Pytorch轉TensorRT中的坑

原創

永恒_一瞬

2020-06-16 11:03

Pytorch轉ONNX再轉TensorRT，其中遇到一些轉的時候會出現的層需要修改的問題，這裏對修改的層做一些總結。

Pytorch與TensorRT版本

TensorRT的ONNX解釋器是針對Pytorch版本編譯的，如果版本不對應可能導致轉模型時出現錯誤，如：

While parsing node number 0 [Conv]:
ERROR: ModelImporter.cpp:288 In function importModel:
[5] Assertion failed: tensors.count(input_name)
[E] failed to parse onnx file
[E] Engine could not be created

目前已知的對應關係爲：

Pytorch	TensorRT
1.2	6.0.1.5
1.3	7.0.0.11

reshape

Pytorch中會有很多需要reshape的操作，可用的算子有：

reshape
view
flatten

前兩個都是需要指定reshape後完整的尺寸大小，因此使用中需要先獲取輸入數據的維度，這個在Pytorch框架下使用沒有問題，但用到TensorRT中就是個不定的值無法進行優化，此時會出現：

While parsing node number xxx [Gather]:
ERROR: onnx2trt_utils.hpp:277 In function convert_axis:
[8] Assertion failed: axis >= 0 && axis < nbDims

這個在TensorRT轉換中比較常見，現在主要由Pytorch將自有框架中相關操作換成flatten。需要注意：

如果reshape後是二維[B, C x H x W]，則使用flatten(1)；
如果reshape後是三維[B, C, H x W]，則使用flatten(2)；

normalize

Pytorch中可以使用torch.nn.functional.normalize(X)進行normalize操作，但是這個函數應該是實驗性質，TensorRT不支持，但還有分步進行normlized的操作，可替換爲：

X = X.div(X.norm(p=2, dim=1, keepdim=True))

MaxPool3d

MaxPool3d在TensorRT6之前是不支持的，但現在已經開始支持該操作，但有的網絡定義時並不是用來對五維數據[B, C, D, H, W]進行操作，而是通過Pytorch處理數據時的bug，對四維數據[B, C, H, W]的後三維進行MaxPool，因此對這樣的操作在TensorRT中以及更早的ONNX中都會報輸入維度錯誤：

RuntimeError: [ONNXRuntimeError] : 1 : GENERAL ERROR : failed:
[ShapeInferenceError] Attribute strides has incorrect size

all concat input tensors must have the same dimensions except on the concatenation axis (0), but dimensions mismatched at input 2 at index 1. Input 0 shape: [xxx], Input 2 shape: [xxx]
While parsing node number xx [Conv]:
ERROR: builtin_op_importers.cpp:788 In function importConv:
[8] Assertion failed: (nbSpatialDims == 2 && kernel_weights.shape.nbDims == 4) || (nbSpatialDims == 3 && kernel_weights.shape.nbDims == 5)

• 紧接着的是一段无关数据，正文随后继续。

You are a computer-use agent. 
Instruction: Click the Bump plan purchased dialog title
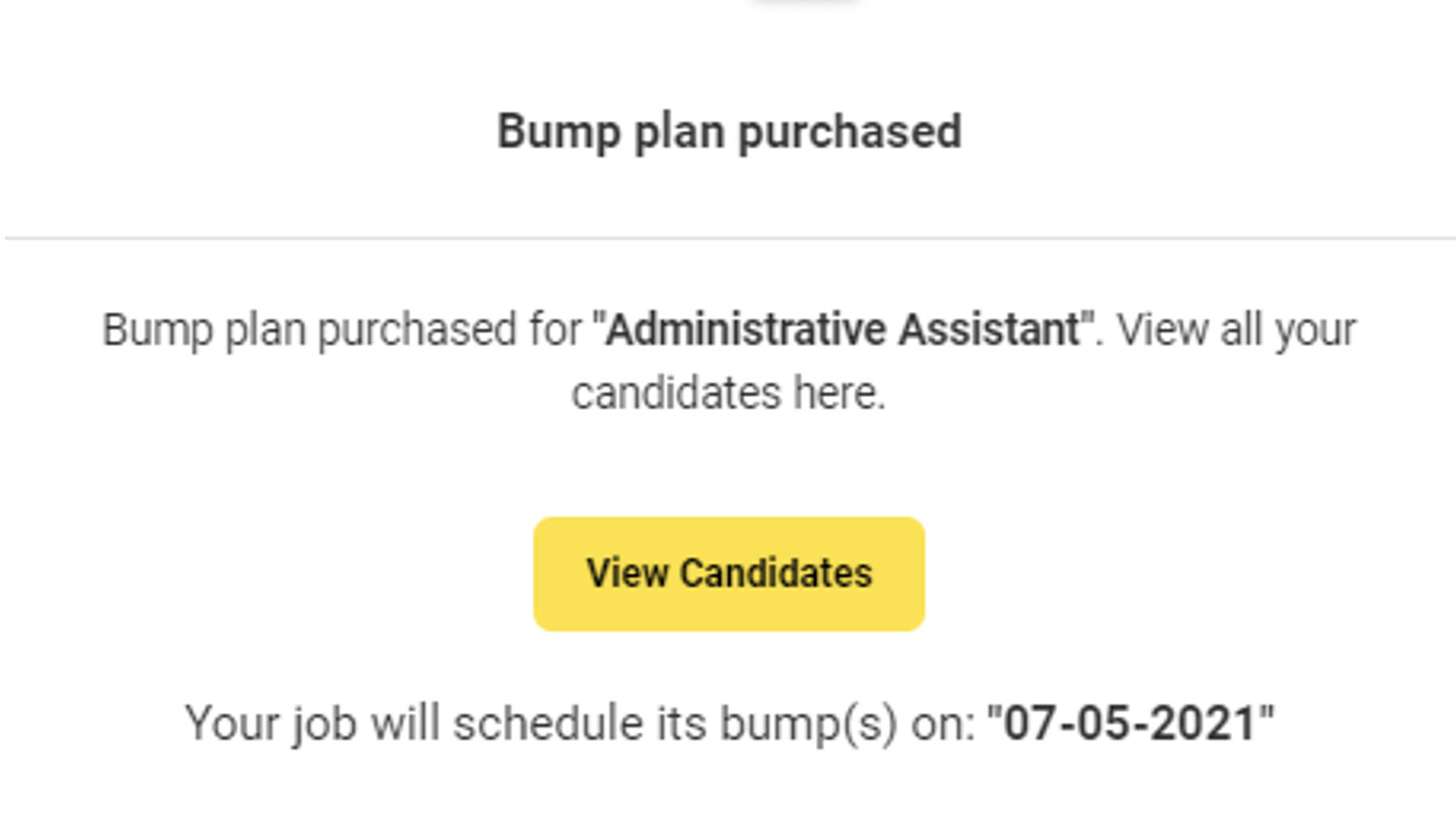(x=730, y=132)
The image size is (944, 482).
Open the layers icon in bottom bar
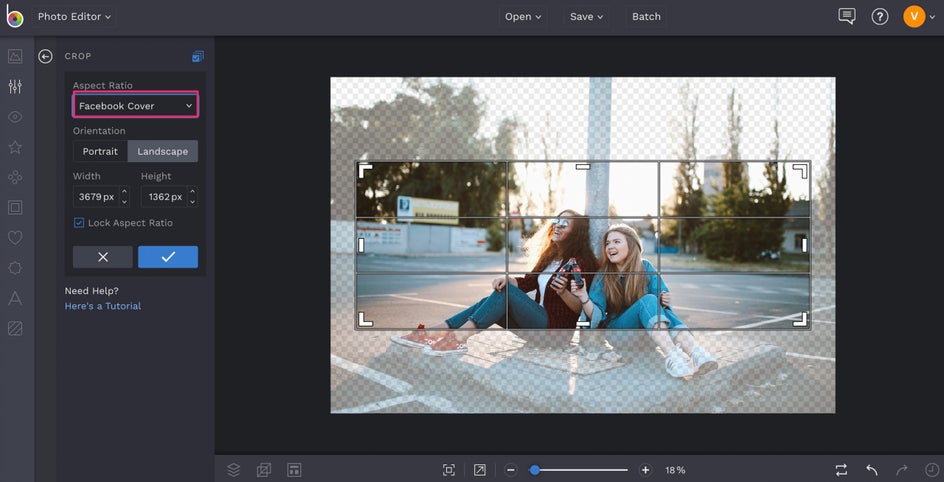pos(233,470)
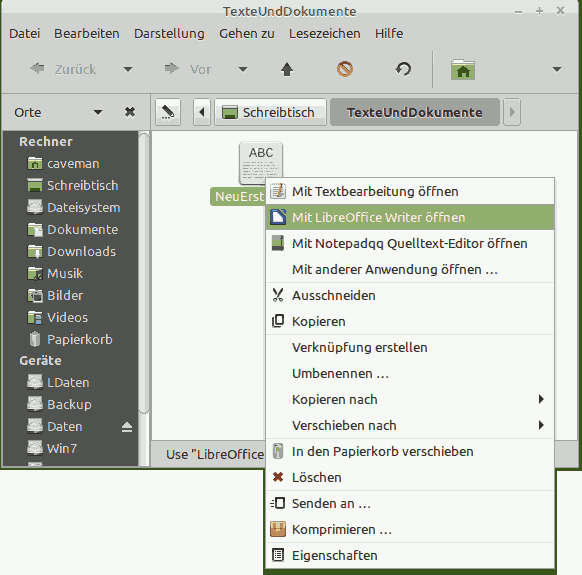
Task: Click the Schreibtisch breadcrumb button
Action: (x=271, y=112)
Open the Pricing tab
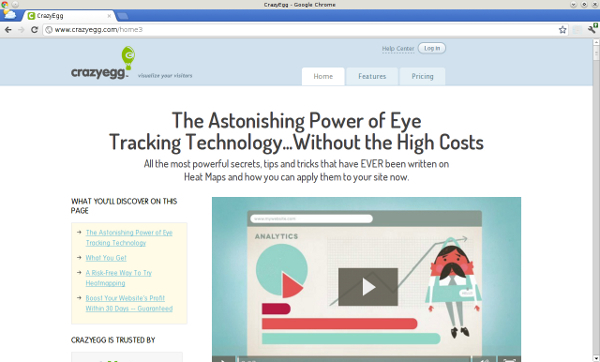This screenshot has height=362, width=600. tap(422, 76)
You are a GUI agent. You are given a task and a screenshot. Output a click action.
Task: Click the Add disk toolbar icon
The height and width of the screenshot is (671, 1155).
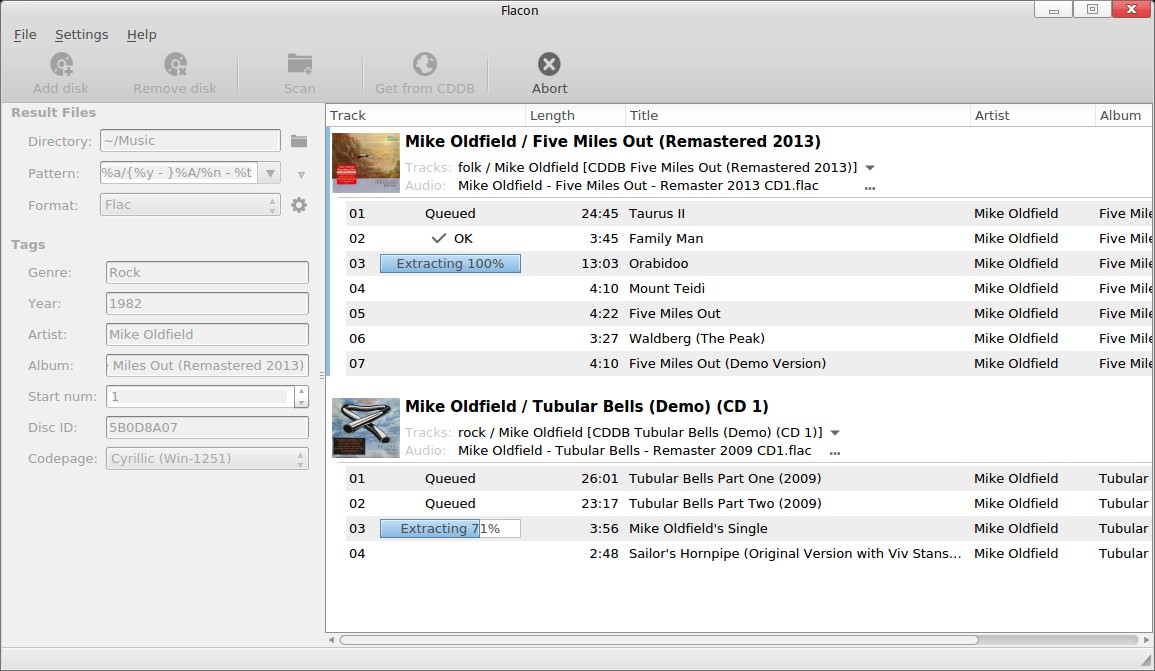tap(61, 65)
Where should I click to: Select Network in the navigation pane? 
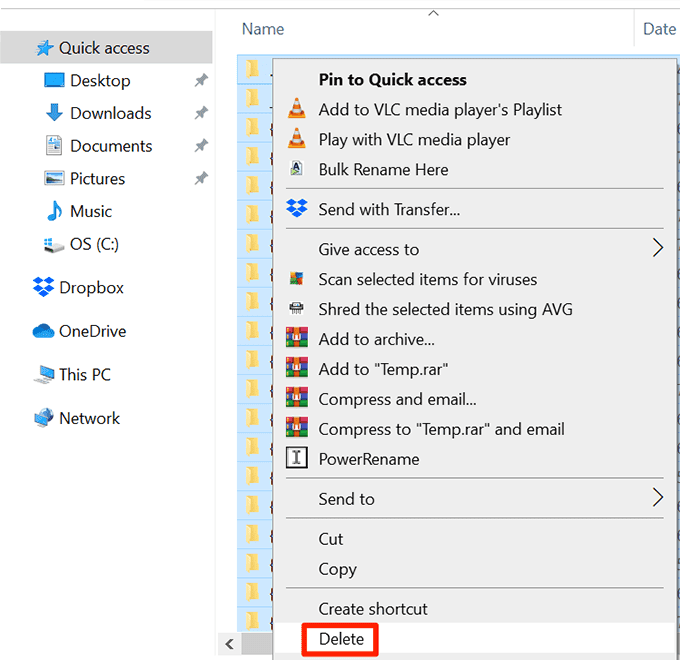tap(89, 418)
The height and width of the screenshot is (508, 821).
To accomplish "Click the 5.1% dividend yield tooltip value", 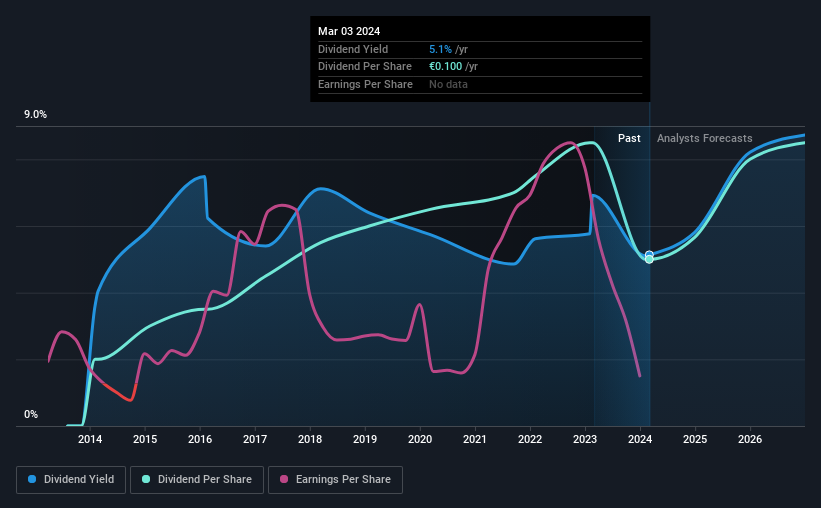I will click(x=441, y=49).
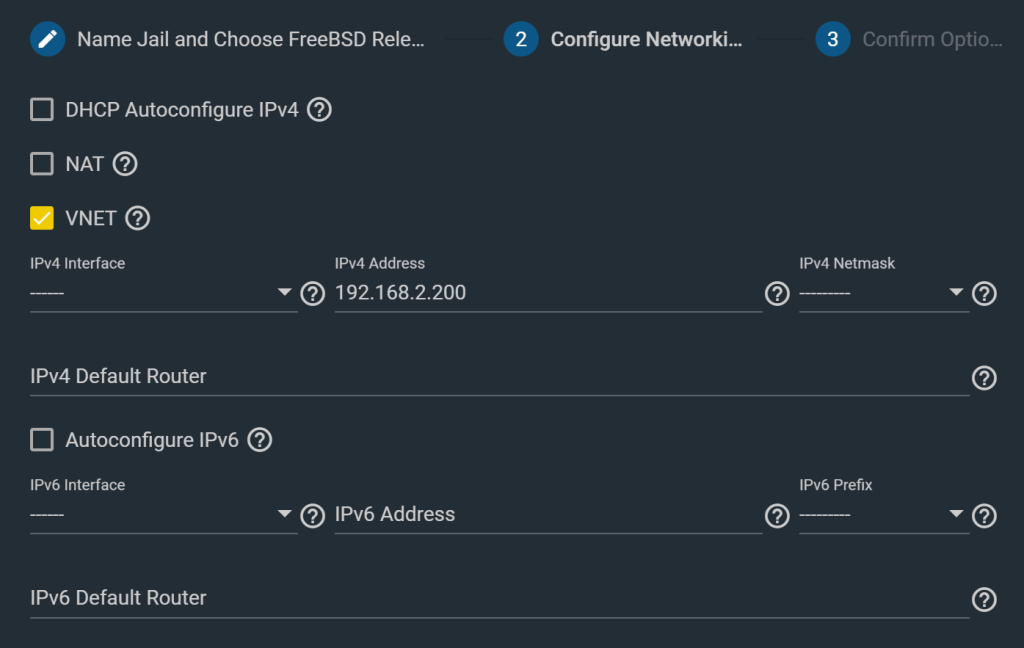Enable DHCP Autoconfigure IPv4 checkbox

42,110
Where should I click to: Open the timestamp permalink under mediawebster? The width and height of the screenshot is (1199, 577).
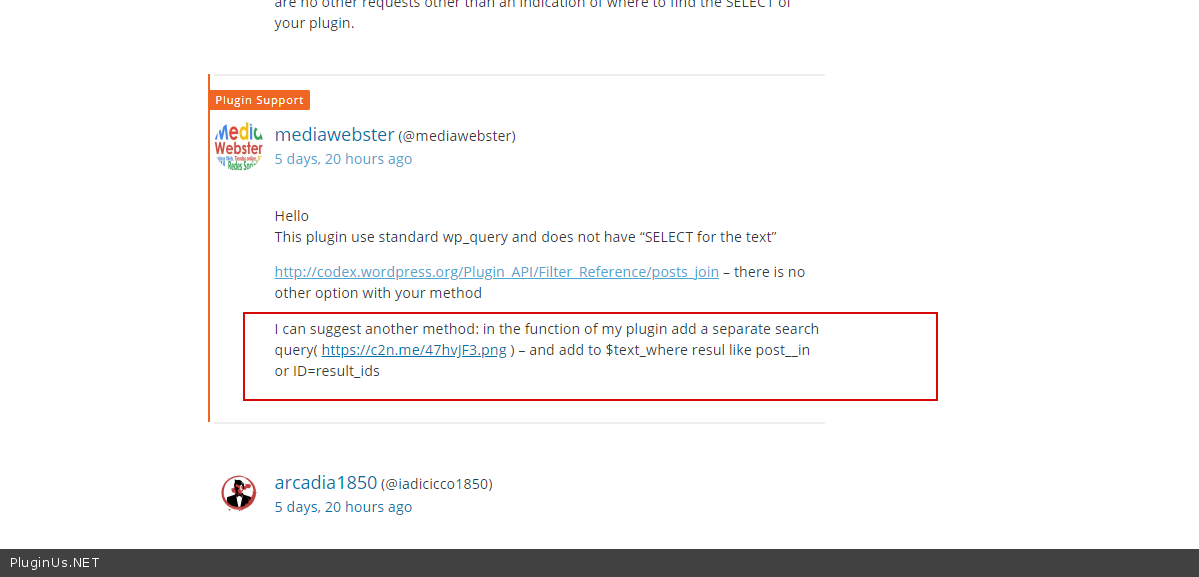click(343, 159)
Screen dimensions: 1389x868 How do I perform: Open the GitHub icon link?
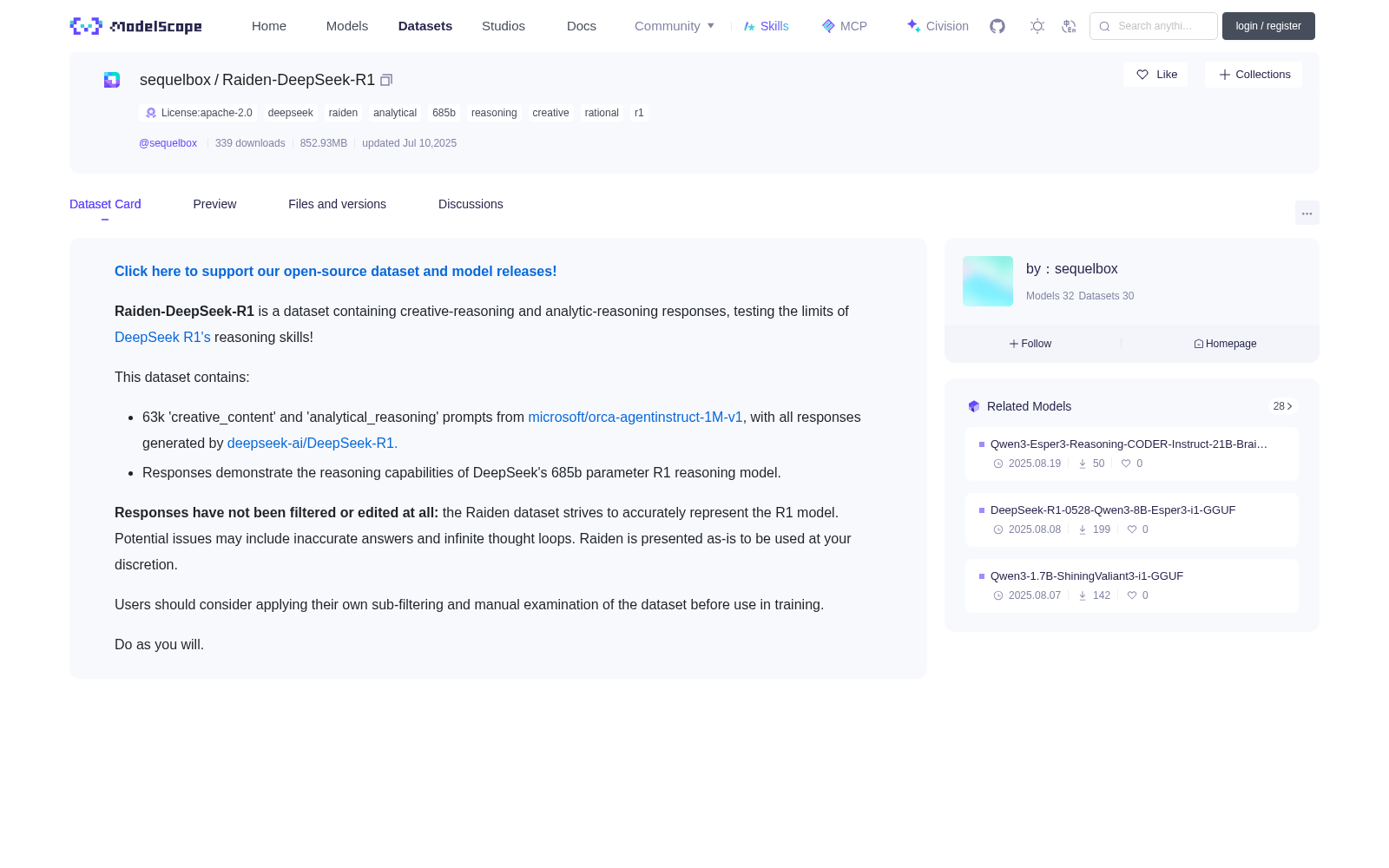pyautogui.click(x=997, y=26)
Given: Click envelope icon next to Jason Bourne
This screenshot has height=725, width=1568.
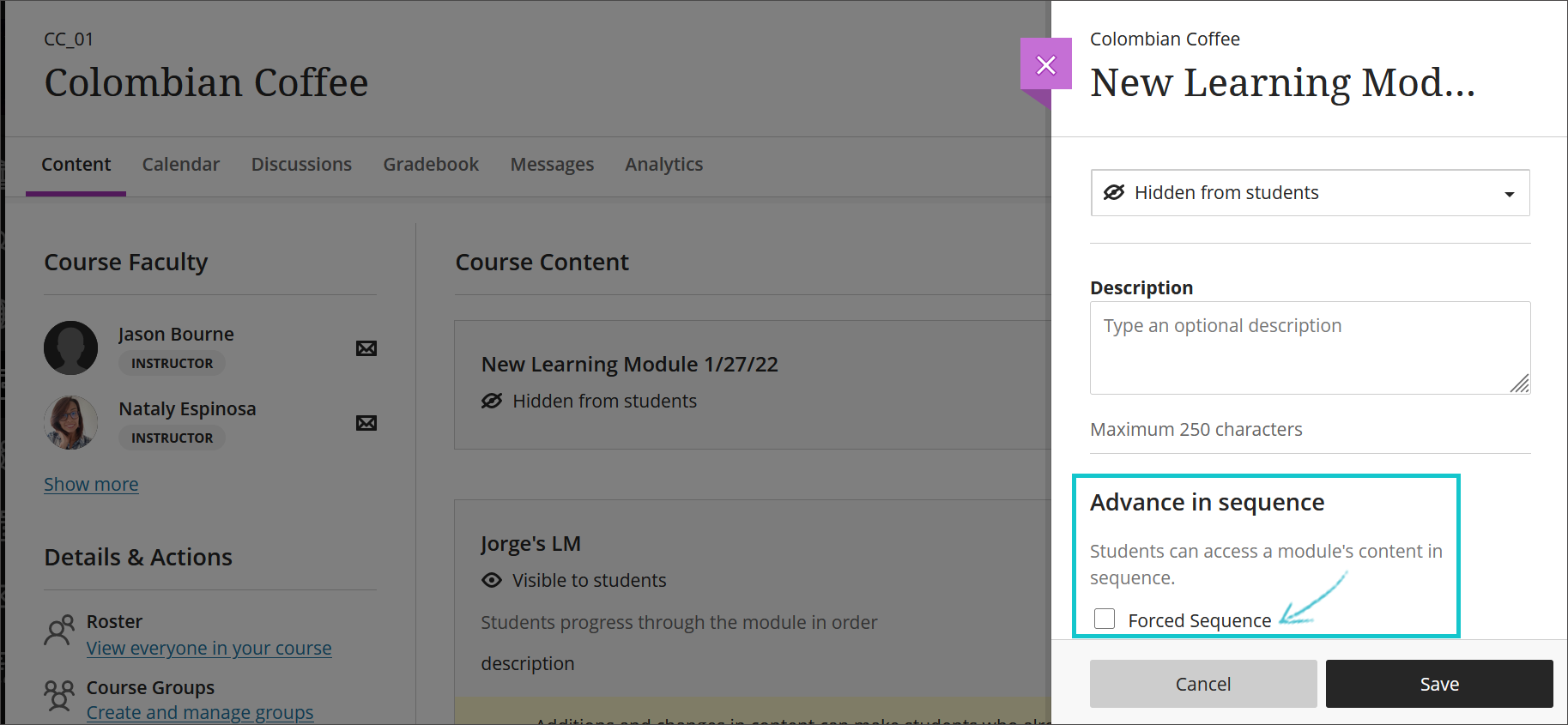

如果是對後三維的數據進行三維MaxPool，可能需要進行MaxPool2d後對通道進行操作，這個還待研究；
如果MaxPool3d的kernel_size爲(1, x, y)，stride爲(1, m, n)，則MaxPool3d等價於MaxPool2d；
如果MaxPool3d的kernel_size爲(1, x, y)，stride爲(L, m, n)，則實際爲對數據的第二維通道[:, C, :, :]進行篩選操作後，進行MaxPool2d.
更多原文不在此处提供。